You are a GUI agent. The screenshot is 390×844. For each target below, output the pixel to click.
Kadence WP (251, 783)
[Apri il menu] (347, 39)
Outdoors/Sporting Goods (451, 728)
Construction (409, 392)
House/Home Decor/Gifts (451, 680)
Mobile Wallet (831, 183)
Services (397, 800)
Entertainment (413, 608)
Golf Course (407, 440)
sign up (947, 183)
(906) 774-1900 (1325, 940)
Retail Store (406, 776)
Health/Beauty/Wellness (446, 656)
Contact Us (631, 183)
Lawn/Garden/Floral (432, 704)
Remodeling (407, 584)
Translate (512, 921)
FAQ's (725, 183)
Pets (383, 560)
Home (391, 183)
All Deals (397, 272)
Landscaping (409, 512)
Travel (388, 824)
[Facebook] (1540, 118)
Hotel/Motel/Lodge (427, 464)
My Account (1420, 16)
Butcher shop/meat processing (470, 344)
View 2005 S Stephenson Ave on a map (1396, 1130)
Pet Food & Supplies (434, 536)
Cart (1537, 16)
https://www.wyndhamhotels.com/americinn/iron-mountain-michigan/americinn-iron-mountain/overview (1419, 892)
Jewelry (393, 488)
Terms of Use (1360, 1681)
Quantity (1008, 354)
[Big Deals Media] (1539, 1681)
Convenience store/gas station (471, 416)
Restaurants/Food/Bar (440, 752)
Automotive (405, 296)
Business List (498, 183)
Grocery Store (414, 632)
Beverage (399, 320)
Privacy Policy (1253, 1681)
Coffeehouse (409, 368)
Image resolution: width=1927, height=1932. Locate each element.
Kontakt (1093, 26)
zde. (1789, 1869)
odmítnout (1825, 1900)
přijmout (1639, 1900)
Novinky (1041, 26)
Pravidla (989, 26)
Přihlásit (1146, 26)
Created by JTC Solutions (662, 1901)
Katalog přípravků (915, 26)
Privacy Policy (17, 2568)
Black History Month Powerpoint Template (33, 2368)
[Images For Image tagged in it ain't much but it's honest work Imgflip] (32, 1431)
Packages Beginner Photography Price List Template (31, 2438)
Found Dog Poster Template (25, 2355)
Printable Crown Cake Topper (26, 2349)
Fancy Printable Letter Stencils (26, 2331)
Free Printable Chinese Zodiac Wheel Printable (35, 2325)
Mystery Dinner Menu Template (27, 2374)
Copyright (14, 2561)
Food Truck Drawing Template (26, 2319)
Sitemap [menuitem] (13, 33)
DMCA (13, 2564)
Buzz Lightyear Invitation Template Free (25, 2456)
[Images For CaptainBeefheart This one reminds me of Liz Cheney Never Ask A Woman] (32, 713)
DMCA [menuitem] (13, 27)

TASK PROMPT:
Repeat the listing exactly.

FINISHED EXERCISE:
You are a GUI agent. The screenshot is 390×844. For each target below, output the pixel to click.
Kadence WP (251, 783)
[Apri il menu] (347, 39)
Outdoors/Sporting Goods (451, 728)
Construction (409, 392)
House/Home Decor/Gifts (451, 680)
Mobile Wallet (831, 183)
Services (397, 800)
Entertainment (413, 608)
Golf Course (407, 440)
sign up (947, 183)
(906) 774-1900 (1325, 940)
Retail Store (406, 776)
Health/Beauty/Wellness (446, 656)
Contact Us (631, 183)
Lawn/Garden/Floral (432, 704)
Remodeling (407, 584)
Translate (512, 921)
FAQ's (725, 183)
Pets (383, 560)
Home (391, 183)
All Deals (397, 272)
Landscaping (409, 512)
Travel (388, 824)
[Facebook] (1540, 118)
Hotel/Motel/Lodge (427, 464)
My Account (1420, 16)
Butcher shop/meat processing (470, 344)
View 2005 S Stephenson Ave on a map (1396, 1130)
Pet Food & Supplies (434, 536)
Cart (1537, 16)
https://www.wyndhamhotels.com/americinn/iron-mountain-michigan/americinn-iron-mountain/overview (1419, 892)
Jewelry (393, 488)
Terms of Use (1360, 1681)
Quantity (1008, 354)
[Big Deals Media] (1539, 1681)
Convenience store/gas station (471, 416)
Restaurants/Food/Bar (440, 752)
Automotive (405, 296)
Business List (498, 183)
Grocery Store (414, 632)
Beverage (399, 320)
Privacy Policy (1253, 1681)
Coffeehouse (409, 368)
Image resolution: width=1927, height=1932. Locate each element.
Kontakt (1093, 26)
zde. (1789, 1869)
odmítnout (1825, 1900)
přijmout (1639, 1900)
Novinky (1041, 26)
Pravidla (989, 26)
Přihlásit (1146, 26)
Created by JTC Solutions (662, 1901)
Katalog přípravků (915, 26)
Privacy Policy (17, 2568)
Black History Month Powerpoint Template (33, 2368)
[Images For Image tagged in it ain't much but it's honest work Imgflip] (32, 1431)
Packages Beginner Photography Price List Template (31, 2438)
Found Dog Poster Template (25, 2355)
Printable Crown Cake Topper (26, 2349)
Fancy Printable Letter Stencils (26, 2331)
Free Printable Chinese Zodiac Wheel Printable (35, 2325)
Mystery Dinner Menu Template (27, 2374)
Copyright (14, 2561)
Food Truck Drawing Template (26, 2319)
Sitemap [menuitem] (13, 33)
DMCA (13, 2564)
Buzz Lightyear Invitation Template Free (25, 2456)
[Images For CaptainBeefheart This one reminds me of Liz Cheney Never Ask A Woman] (32, 713)
DMCA [menuitem] (13, 27)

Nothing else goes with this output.